Chaka Project
- Location: Yeka, Addis Ababa, Ethiopia
- Status: Under construction
- Groundbreaking: 21 May 2022

Companies
- Contractor: E-tollo
- Owner: Addis Ababa City Administration

Technical details
- Cost: 500 billion birr
- Size: 503 hectare

= Chaka Project =

Urban planning project in Addis Ababa, Ethiopia since 2022

Chaka Project (Amharic: ጫካ ፕሮጀክት) is an ongoing urban planning project and part of Addis Ababa City Corridor Project, known as Smart City Project launched on 21 May 2022. The project encompasses the construction of National Palace, residencies, resorts, artificial lake and renovation of forest in Yeka sub-city of Addis Ababa, Ethiopia.

Landed over 503 hectare, the project incorporates roads stretched over 29 km.

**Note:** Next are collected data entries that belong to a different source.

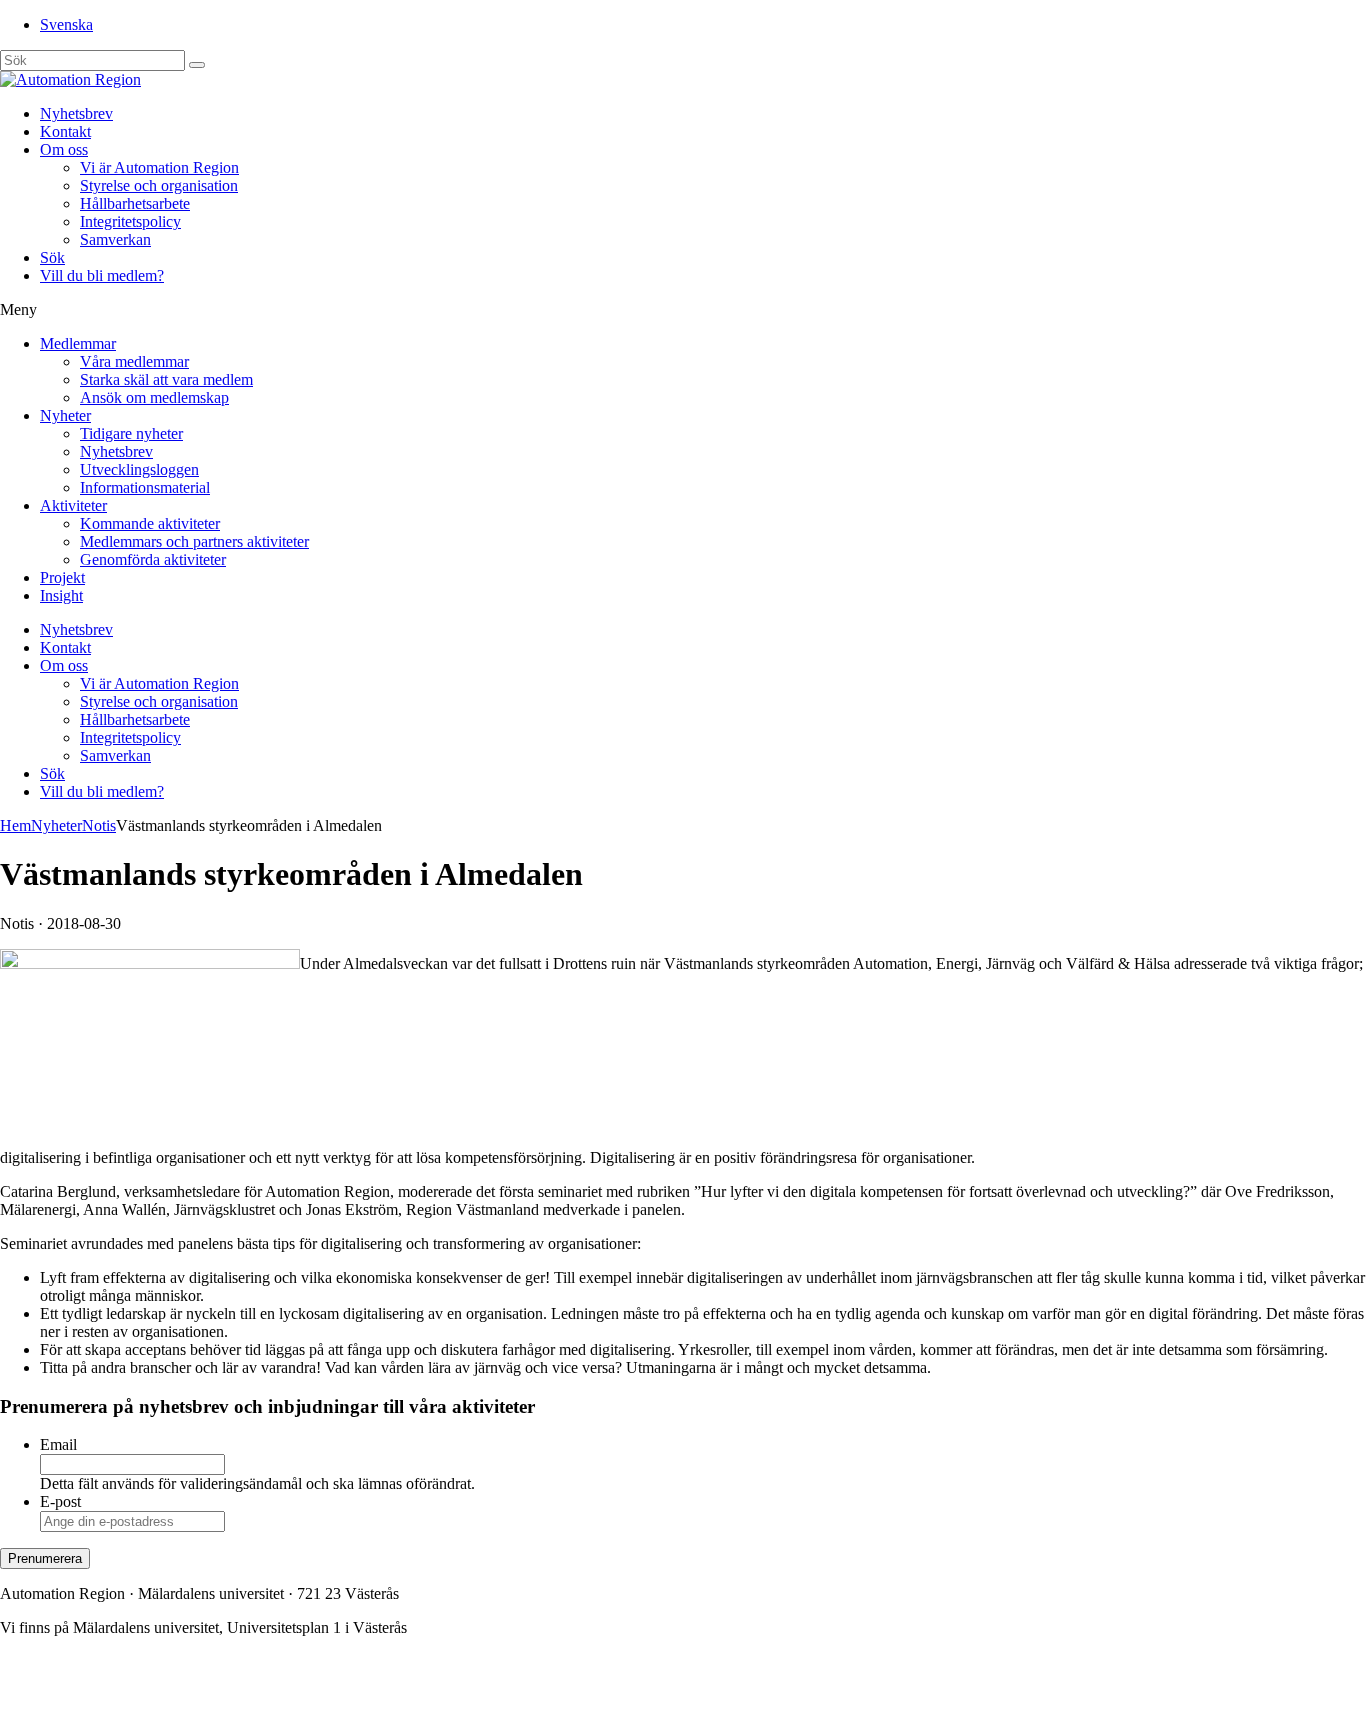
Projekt (62, 577)
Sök (52, 257)
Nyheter (65, 415)
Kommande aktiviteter (150, 523)
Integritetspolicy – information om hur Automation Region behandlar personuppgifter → (278, 1695)
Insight (61, 595)
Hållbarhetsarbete (135, 203)
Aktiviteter (73, 505)
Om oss (64, 149)
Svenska (66, 24)
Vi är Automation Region (159, 167)
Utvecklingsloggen (139, 469)
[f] (197, 65)
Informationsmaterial (145, 487)
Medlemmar (78, 343)
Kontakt (65, 131)
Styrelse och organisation (159, 185)
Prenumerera (45, 1558)
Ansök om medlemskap (154, 397)
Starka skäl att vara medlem (166, 379)
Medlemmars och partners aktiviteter (194, 541)
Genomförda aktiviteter (153, 559)
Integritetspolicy (130, 221)
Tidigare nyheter (131, 433)
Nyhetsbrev (76, 113)
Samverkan (115, 239)
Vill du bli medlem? (102, 275)
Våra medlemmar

A contractor named "e-tollo" undertook the construction with 500 billion birr costing, becoming the second high investment project after the Grand Ethiopian Renaissance Dam.
== Description ==
The project was launched on 21 May 2022 to build new National Palace and transform forestry in Yeka sub-city, also known as Chaka which has been headed by the Prime Minister. It has leisure residencies and resort villages. Part of Smart City Project, Chaka Project is the second high-profile project after the construction of Grand Ethiopian Renaissance Dam, costing 500 billion birr.

Landed over 503 hectare, the project interlinked to roads stretched over 29 km, which is under construction with most are nearly completed. Newly featured element includes artificial lake, which is carried out by a contractor named "e-tollo".